Objectives:
1. Could you condense the paragraph beginning "On February 19, 2025" in the financial statements excerpt below into a short bulleted list that keeps its main facts?
2. Can you carry the financial statements excerpt below forward, beginning right after its final sentence?

Given text:
□ □ □ □ □ □ □
The Group operates, by itself and through subsidiaries in Israel, the U.S., Southeast Asia, Europe and South Africa in the development, research, production, marketing, distribution and sale of products in three operating segments: (1) Taste; (2) Fragrances; (3) Specialty fine ingredients (see Note 5).
In April 2025, the Trump administration announced the imposition of reciprocal tariffs on imports of goods from many countries around the world to the U.S., with a total tariff of 15% imposed on imports from Israel. The tariff applies only to goods and not to services.
As of the reporting date, the Company is unable to assess the future effects of all the aforementioned factors, to their full potential extent, on the markets in which it operates, in general, and on the Company's operations, in particular. However, given that the Group's total sales to the U.S. are not material, the Company estimates, at this time, that these tariffs will not have a material effect, if any, on its operating results.
Basis of preparation of the interim consolidated financial statements:
The interim consolidated financial statements have been prepared in accordance with IAS 34, "Interim Financial Reporting", and in accordance with the disclosure requirements of Chapter D of the Securities Regulations (Periodic and Immediate Reports), 1970. The accounting policies adopted in the preparation of the interim consolidated financial statements are consistent with those followed in the preparation of the annual consolidated financial statements as of December 31, 2024, except as described below:
Investments in associated accounted for at equity:
Associates are companies in which the Group has significant influence over the financial and operating policies without exercising control. The investment in associates is accounted for at equity.
a. On February 19, 2025, NGF, a subsidiary of Turpaz England, to which F&E's electronic vaping operation in the flavor essence market was transferred, entered into a strategic partnership agreement for the purchase of 100% of the shares of Advance Flavour Solutions Limited, a private company incorporated in England ("AFS"), from its shareholders for £ 4.5 million (approximately \$ 5.7 million) and allocation of 75.01% of NGF's shares to the sellers. Following the transaction, Turpaz England holds 24.99% of NGF shares.
As of December31, 2024, this activity was classified as held for sale and as a discontinued operation. On the acquisition date, these groups of assets and liabilities were classified to the item investment in companies accounted for at equity, thereby constituting part of the purchase consideration.
□ □ □ □ □ □ □
Dataset entries:
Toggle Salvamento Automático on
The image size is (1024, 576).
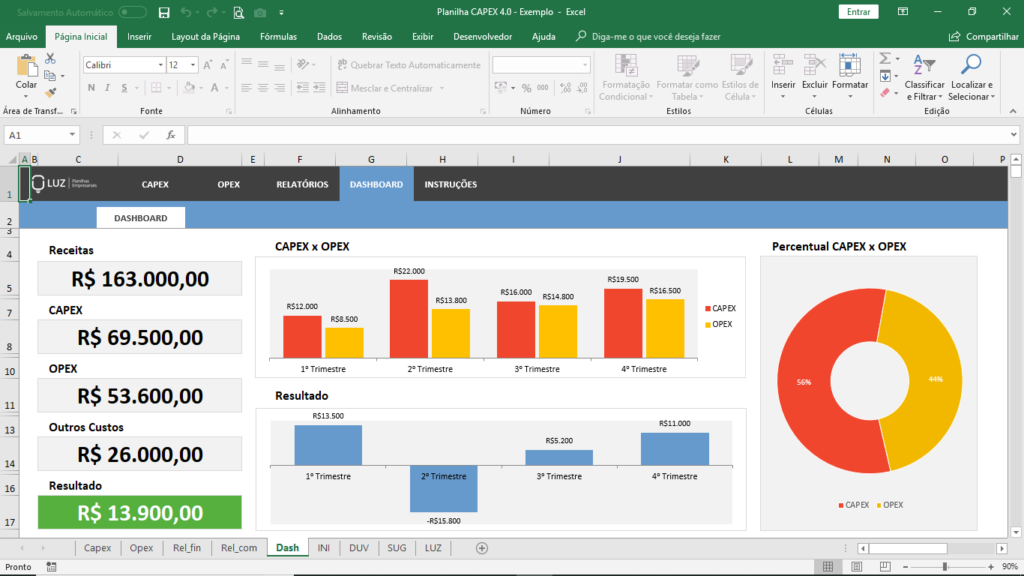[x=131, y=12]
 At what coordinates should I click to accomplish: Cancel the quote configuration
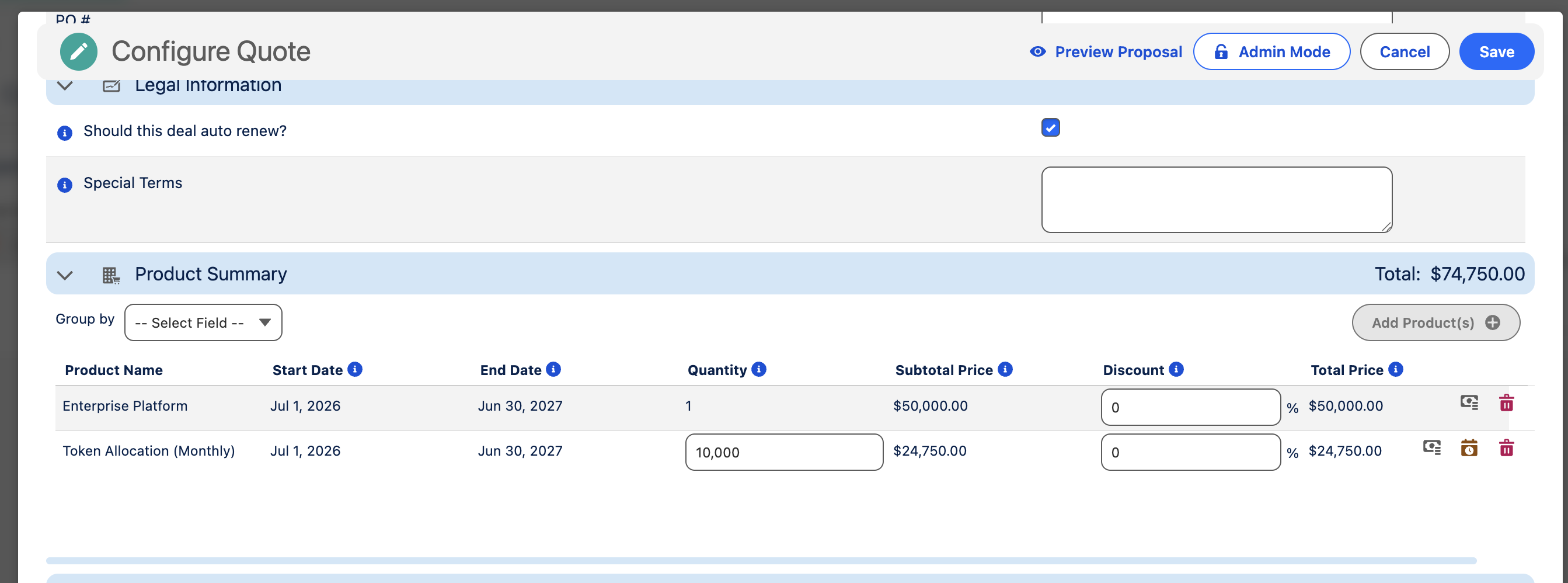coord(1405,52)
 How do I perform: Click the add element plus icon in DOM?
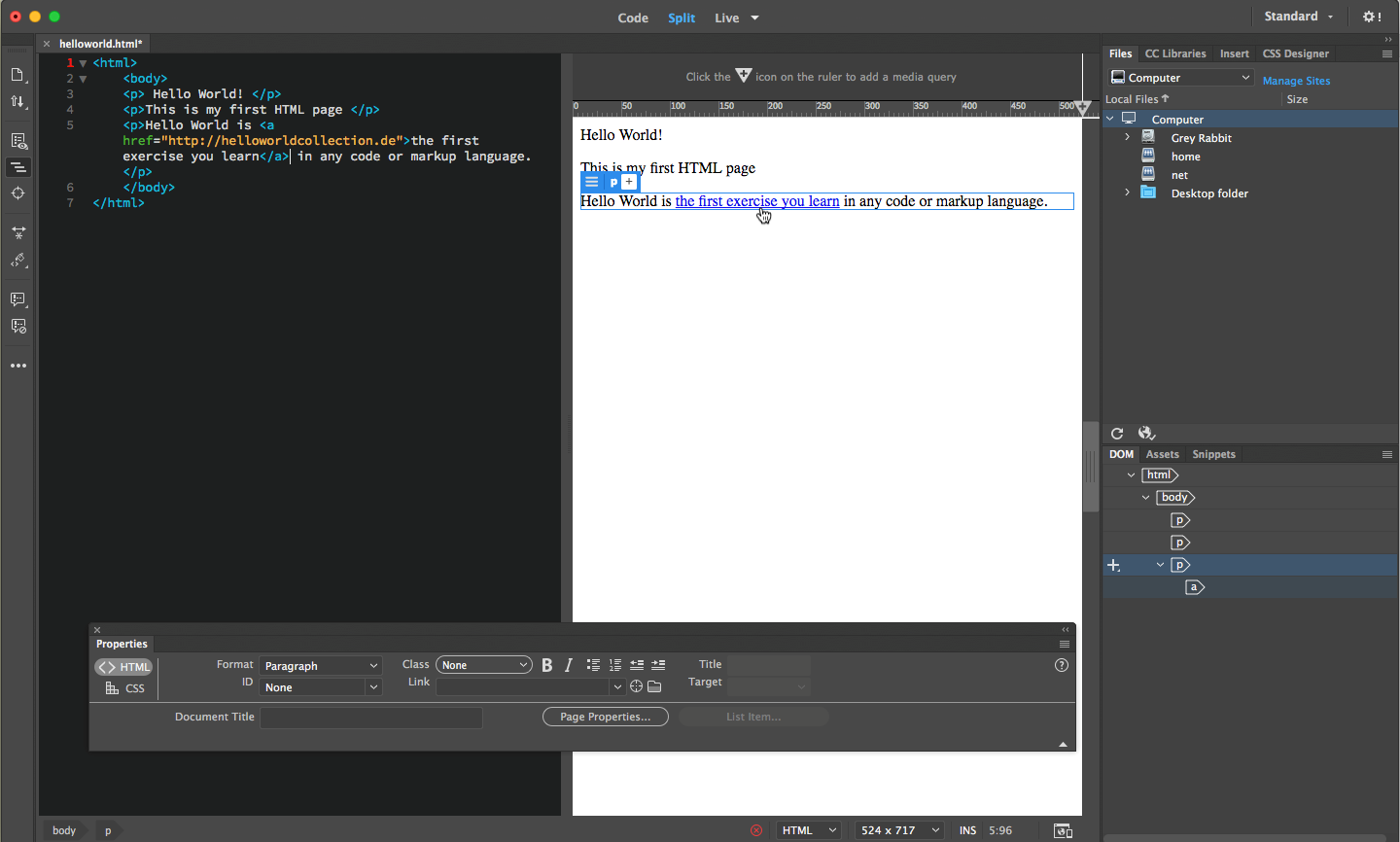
□ □ □ □ □ □ □
Responses by task:
1.
- On February 19, 2025, NGF signed a strategic partnership agreement. NGF is a subsidiary of Turpaz England that received F&E's electronic vaping operation in the flavor essence market.
- NGF agreed to buy 100% of the shares of Advance Flavour Solutions Limited ("AFS"), a private company incorporated in England, for £4.5 million (about $5.7 million).
- The sellers were allotted 75.01% of NGF's shares.
- After the transaction, Turpaz England holds 24.99% of NGF.

2.
b. On February 24, 2025, the Company completed the purchase of 100% of the share capital of Ets. Doucy S.R.L., a private company incorporated in Belgium ("Doucy"), and of the real estate used by its enterprise from its shareholders for € 8.3 million (approximately \$ 8.5 million) and an earnout based on Doucy's EBITDA in the period until February 28, 2027.
Doucy has vast experience and expertise in sweet flavorings for the food and beverage industries (soft and alcoholic drinks), colorings and additives to the animal food industry. It is engaged in developing, making and marketing sweet flavorings and quality solutions for the food and food additive industries. The transaction was closed on the signing date and financed using a bank loan.
The purchase price was allocated to tangible assets, intangible assets and liabilities acquired at their fair value at the purchase date. The fair value measurement of these assets and liabilities is subject to a final valuation of the PPA of the fair value of the assets and liabilities, which has not been completed as of the date of approval of these financial statements.
The table presented below summarizes the purchase price and the provisional PPA:
| February 24, 2025 |
||
|---|---|---|
| U.S. dollars in thousands |
||
| Working capital, net | 1,002 | |
| Property, plant and equipment and other assets Customer relations |
3,434 1,844 |
|
| Product formulas | 1,157 | |
| Deferred taxes | (1,082) | |
| Other non-current liabilities | (728) | |
| Net identifiable assets | 5,627 | |
| Goodwill arising on acquisition | 4,313 | |
| Purchase price: | ||
| Paid in cash less net cash in acquiree on acquisition date |
6,071 | |
| Liability for contingent consideration and acquisition date adjustments | 3,868 | |
| Total purchase price | 9,939 |
Through June 30, 2025, the acquired activity has contributed approximately \$ 2,236 thousand to revenues and approximately \$ 425 thousand to net income.
The goodwill arising on the acquisition was allocated to the Taste segment and consists of the projected benefits from the synergy of the combined operations of the Company and the acquiree.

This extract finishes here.